Adil menoleh, terkejut melihat kakaknya di pekuburan itu. Ia tahu Sinta ada di sana untuk melihat pemakaman Slamet.
“Mbak Sinta. Sudah selesai?” tanya Adil, suaranya pelan.
Sinta berdiri di samping Adil. Ekspresi sinisnya kini mereda, digantikan oleh keraguan dan tekad yang gila.
“Aku sudah bicara dengan Ustaz tadi. Aku membantahnya. Tapi... aku masih agak percaya siksa kubur itu ada.”
Adil mengerutkan kening. “Maksud Mbak? Bukannya Mbak sudah yakin itu hanya bualan?”

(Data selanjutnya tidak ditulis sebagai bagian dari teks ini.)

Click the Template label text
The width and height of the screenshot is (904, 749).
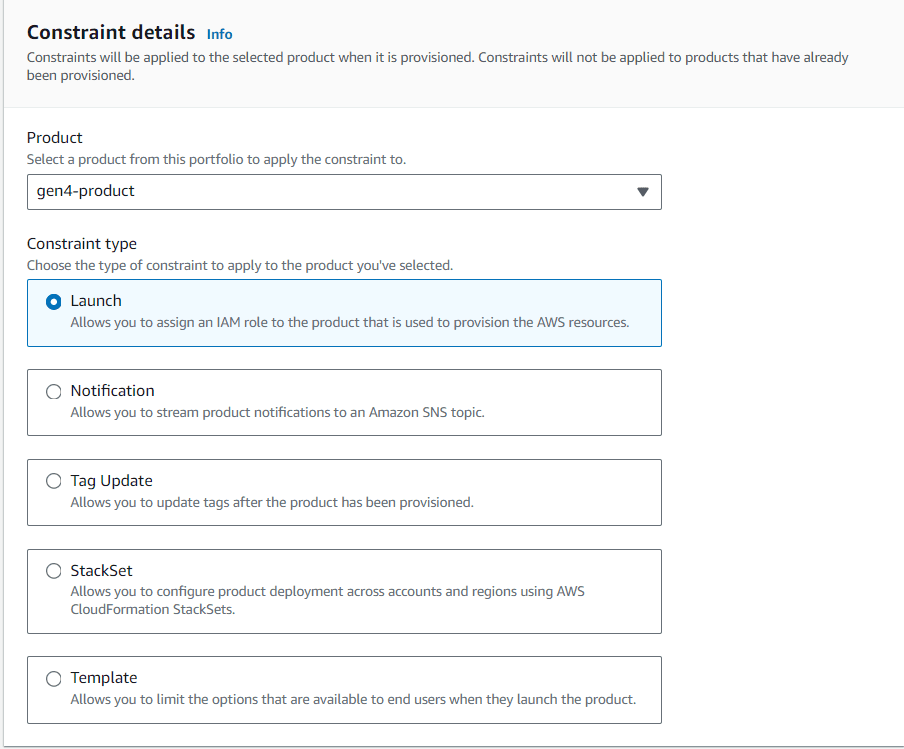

“Aku yakin itu bualan, Adil. Tapi ada sesuatu yang menggangguku. Orang-orang yang mengatasnamakan agama itu, yang dengan mudahnya membunuh orang dengan bom, mereka yakin sekali dengan janji surga dan neraka. Keyakinan mereka begitu kuat sampai mereka rela mati. Aku harus tahu bagaimana rasanya tidur di kuburan,” Sinta berbisik, matanya menatap tajam ke arah gundukan tanah baru.
Adil menatap Sinta, wajahnya pucat. “Mbak Sinta, jangan gila. Apa maksud Mbak?”
Sinta memegang lengan Adil, tatapannya dingin dan memaksa.
“Nanti malam, kamu ikut aku.”
Adil menahan napas, menatap kakaknya yang kini tampak seperti bayangan masa lalunya yang pemberani, tapi kini dipenuhi oleh kegilaan.
“Aku harus membuktikannya, Adil. Jika siksa kubur itu hanya main-mainan, maka orang yang mengatasnamakan agama itu dengan bom tidak akan pernah bisa mengendalikan kita lagi. Aku harus membuktikannya, dengan cara kita sendiri.”
Sinta menunjuk ke arah gundukan kuburan yang kosong.
“Aku langsung tidur saja di kuburan nanti malam. Kamu yang jaga. Kita lihat, apakah aku akan disiksa. Kalau aku tidak disiksa, berarti Slamet benar. Dan kita bebas selamanya.”
Adil tahu, jika Sinta sudah bertekad seperti ini, tidak ada yang bisa menghentikannya. Sinta, si wanita yang merawat hidup, kini akan menantang mati.